A quiet and confusing policy change for green card applicants

On May 22, 2026, USCIS announced that it will grant adjustment of status (AOS), the process allowing someone already in the United States to obtain a green card without leaving the country, "only in extraordinary circumstances."

The announcement accompanies a new policy memorandum, PM-602-0199, issued May 21, 2026, which directs USCIS officers to treat adjustment of status as "a matter of discretion and administrative grace" and "an extraordinary relief that permits applicants to dispense with the ordinary consular visa process."

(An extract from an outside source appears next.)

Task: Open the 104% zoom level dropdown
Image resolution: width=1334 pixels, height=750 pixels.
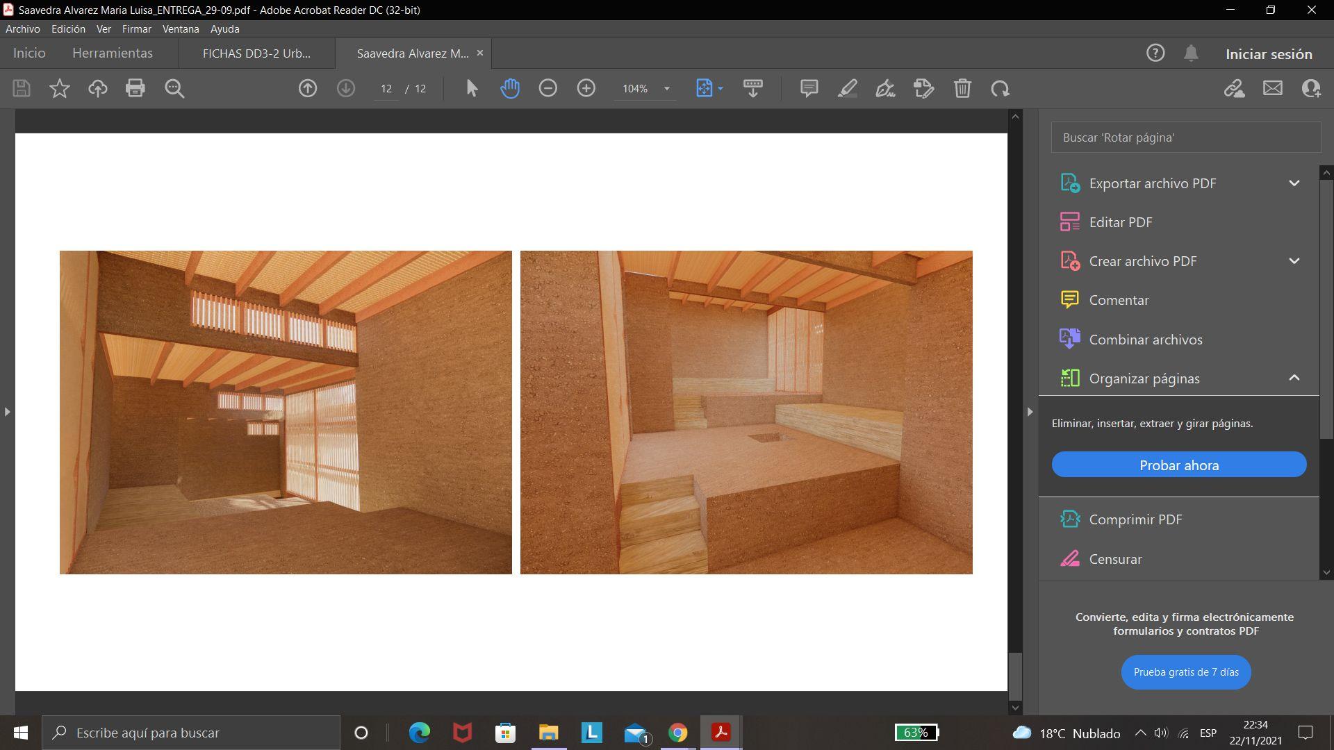Action: pos(666,88)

Key operational points from the memo:

  • Officers must evaluate every AOS application on a case-by-case basis under a totality-of-the-circumstances standard.
  • The absence of negative factors alone is insufficient so applicants must affirmatively demonstrate "unusual or outstanding equities" to warrant approval.
  • Status violations, unauthorized employment, fraud, and failure to depart when expected are designated as adverse factors warranting significant weight.
  • Dual-intent nonimmigrants (e.g., H-1B holders) are not automatically disadvantaged by filing for adjustment, but maintaining lawful status in a dual-intent category is not enough by itself to secure a favorable exercise of discretion.
  • Denial notices must now include a written discretionary analysis identifying positive and negative factors and explaining the balancing.

USCIS Spokesman Zach Kahler framed the change bluntly: "From now on, an alien who is in the U.S. temporarily and wants a Green Card must return to their home country to apply, except in extraordinary circumstances."


Policy Perspectives

The headline and the memo tell two different stories, and that gap matters.

The press release uses the phrase "only in extraordinary circumstances," implying that AOS approvals will be functionally eliminated for most applicants. But that phrase does not appear in the body of the memo itself. Immigration attorneys have noted that the memo does not actually require all green card applicants to file through consular processing abroad, and AOS remains a congressionally authorized legal pathway to permanent residence.

What the memo does do is reframe adjustment of status from a routine benefit into something closer to an exception that must be earned. It leans heavily on Board of Immigration Appeals precedent, particularly Matter of Blas (1974), which described AOS as "extraordinary" relative to the consular process, and elevates that characterization into a stated policy posture. The practical effect is to hand officers explicit permission to deny AOS applications on discretionary grounds, even where all statutory eligibility criteria are met.

This creates a messaging-versus-legal-authority tension that advocates, employers, and applicants need to understand:

  • Legally, the memo does not amend the INA or override Section 245. Congress created AOS and it remains available.
  • Operationally, officers now have formal top-down direction to treat AOS skeptically and to document a heightened discretionary analysis before approving.
  • Rhetorically, the press release functions as a deterrent aimed at discouraging applicants from filing, even if the legal standard hasn't technically changed.

The populations most exposed include parolees (especially from humanitarian parole programs), applicants with any history of overstay or unauthorized employment, and employment-based applicants with gaps in status during long priority-date backlogs.

Immediate relatives of U.S. citizens with clean records remain in the strongest position but will still face heightened scrutiny.